A life long mate and a real good guy. Read Alex Paulsen's journey from the humble beginnings to making it Pro and playing for the Wellington Phoenix. 
    1. Tell us a bit about yourself – raised where, growing up ect

    Where do I start hahaha. A bit about myself, I’m born and bred in Aotearoa, however my ethnic descendants originate from South Africa and Namibia, where my mom and dad grew up in Cape town before moving to New Zealand, as demonstrated from my frizzy afro haircut.  

    I was raised in Auckland, floating in and out of St Heliers and Remuera before deciding to move down to Wellington at 15. I went to St Heliers Primary School from year 3 to year 8, and then branching off to Auckland grammar for year 9 and Selwyn College for year 10, then finishing off my last 3 years at Scots College on a football scholarship. 

    I loved my sport! I grew up playing Water Polo/Flippaball, Touch Rugby, Football, Futsal, and Cricket. I wish I could play them all, but unfortunately I had to make a decision on which sport I wanted to pursue the most!

    I met Michael actually back when I was eight years old where we both played at the same football club, Eastern Suburbs, and at the same cricket team, the lovely parnellions, and played at the different age group levels throughout our childhood. Ever since then, we’ve become close mates.   

    Also, if you ain’t an anime lover, then we can’t be friends hahaha.

     

    1. When younger did you always want to be a pro footballer? Or did you know you had it in you?

    Hahaha funny you say that as I’ve always had the dream of making a profession out of the three sports I loved; Cricket, Football, and Futsal. Realistically, the path to professional football made more sense to follow with respect to the environment and opportunities awaiting for me in the footballing route. Being under the guidance and mentorship of Onehunga Sports (Auckland United now), they had idealized professional football in an organized youth player pathway through the Wellington Phoenix Soccer Schools. This helped me progress to being scouted by the Wellington Phoenix Academy in Wellington, and the rest is history. 

    1. What does your week look like? Job, weekend, outside of work.

    It's weird haha. My work doesn’t consist of a 9 to 5 schedule nor does it feel surreal that I play football professionally, but it sure is the best job in the world. We have training sessions in the morning with the afternoon free to go out and do what we want. Outside of work, I like to go and explore Sydney as I’ve organized a tourist attraction bucket list of destinations and activities I want to do while being based near Sydney. So, sometimes on my weekends or days off, I like to go out and travel with my film camera!

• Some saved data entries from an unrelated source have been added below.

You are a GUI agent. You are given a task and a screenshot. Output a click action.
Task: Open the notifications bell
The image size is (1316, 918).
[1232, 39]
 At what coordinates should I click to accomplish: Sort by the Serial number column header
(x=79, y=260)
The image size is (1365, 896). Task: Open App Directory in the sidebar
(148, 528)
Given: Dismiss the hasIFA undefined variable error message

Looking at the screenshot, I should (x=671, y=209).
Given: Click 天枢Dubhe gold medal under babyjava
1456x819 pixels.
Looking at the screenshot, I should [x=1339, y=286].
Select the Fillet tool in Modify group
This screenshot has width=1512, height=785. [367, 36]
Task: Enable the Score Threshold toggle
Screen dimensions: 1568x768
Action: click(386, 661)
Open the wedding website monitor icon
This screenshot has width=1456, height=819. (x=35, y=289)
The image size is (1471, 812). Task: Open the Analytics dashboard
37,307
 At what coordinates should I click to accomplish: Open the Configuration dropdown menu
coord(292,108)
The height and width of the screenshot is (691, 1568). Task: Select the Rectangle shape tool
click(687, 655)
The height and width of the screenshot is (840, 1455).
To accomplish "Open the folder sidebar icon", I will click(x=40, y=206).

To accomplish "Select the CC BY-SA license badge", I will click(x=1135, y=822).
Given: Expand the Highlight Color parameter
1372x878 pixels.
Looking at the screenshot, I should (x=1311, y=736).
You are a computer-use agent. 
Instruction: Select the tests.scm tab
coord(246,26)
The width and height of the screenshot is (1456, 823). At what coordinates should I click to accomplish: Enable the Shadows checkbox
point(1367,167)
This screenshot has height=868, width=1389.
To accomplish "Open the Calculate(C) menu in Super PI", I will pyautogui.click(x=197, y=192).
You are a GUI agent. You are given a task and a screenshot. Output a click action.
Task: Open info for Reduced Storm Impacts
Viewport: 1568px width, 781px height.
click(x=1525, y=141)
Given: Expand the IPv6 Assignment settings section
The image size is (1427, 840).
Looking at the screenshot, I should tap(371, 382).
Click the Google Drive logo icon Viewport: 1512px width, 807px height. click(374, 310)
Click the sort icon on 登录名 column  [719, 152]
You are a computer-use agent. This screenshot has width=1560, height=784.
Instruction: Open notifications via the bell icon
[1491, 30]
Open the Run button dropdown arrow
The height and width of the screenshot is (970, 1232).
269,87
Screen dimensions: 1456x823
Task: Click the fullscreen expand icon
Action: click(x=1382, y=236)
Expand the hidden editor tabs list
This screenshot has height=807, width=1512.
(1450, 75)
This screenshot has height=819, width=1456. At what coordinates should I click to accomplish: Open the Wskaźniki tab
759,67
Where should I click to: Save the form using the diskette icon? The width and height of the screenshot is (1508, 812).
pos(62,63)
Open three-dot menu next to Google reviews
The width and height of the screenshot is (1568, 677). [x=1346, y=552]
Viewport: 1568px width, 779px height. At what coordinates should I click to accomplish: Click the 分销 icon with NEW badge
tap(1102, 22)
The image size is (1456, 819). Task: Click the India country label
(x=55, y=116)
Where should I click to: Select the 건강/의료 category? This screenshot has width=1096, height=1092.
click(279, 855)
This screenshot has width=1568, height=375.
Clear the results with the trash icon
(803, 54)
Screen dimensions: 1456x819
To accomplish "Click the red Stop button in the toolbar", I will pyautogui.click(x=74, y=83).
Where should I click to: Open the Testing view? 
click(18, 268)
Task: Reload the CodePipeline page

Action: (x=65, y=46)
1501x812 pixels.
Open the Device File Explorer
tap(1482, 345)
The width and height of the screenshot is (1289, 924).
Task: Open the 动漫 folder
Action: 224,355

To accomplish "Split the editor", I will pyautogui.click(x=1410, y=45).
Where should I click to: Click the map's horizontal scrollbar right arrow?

    1. Do you have any daily habits.

    Usually a day in the life of a professional footballer looks like coming into training at 9am for an 11:00am start, we usually get in earlier before 9am to do extra prehab exercises, stretching, strength and conditioning work. Then we have a video analysis session about the opposition before we head off to train at 11:00am. After training is done, we have team lunch at around 12:30pm finishing at 1:00pm. Afterwards, some of us boys like to play a couple of card games and have a coffee at a local cafe shop at around 1:30pm-2:30pm. Then around 4:00pm after heading back to the hotel, I like to recover well by going to a local recovery centre nearby Chatswood. I usually give myself a decent hour and a half for ice and hot spas, and Noematic Recovery which is leg compression boots for increased blood flow and recovery from intense training sessions. At 6:30-7:00pm I cook some dinner and finish the day by doing University work, football analysis, and reading a book. Then bedtime at 9:30pm 

    1. What are some of you biggest learnings to date and knowing what you know now what advice would you give yourself.

    A life lesson that I will stick with throughout my life - Don’t conform to somebody you're not. Don’t change your personality through the pressure of others. You're unique for a reason, if others don’t want to understand, that's their problem. 

    A football lesson or sporting lesson in general - Experiment, take risks, and enjoy the thrill of trying something new or that is outside your comfort zone. You will never know, if you don’t try. Be open-minded, optimistic, and ambitious, not close-minded and tunnel visioned. 

    1. What’s next in your life’s chapter, any exciting ventures or goals for the future 

    It’s exciting what the future holds but my next big goal since becoming a professional is to look to play in Europe. However, for the meantime at the Wellington Phoenix, I want to cement my N.O2 position and look at becoming the NO1 goalkeeper for the Wellington Phoenix in the future.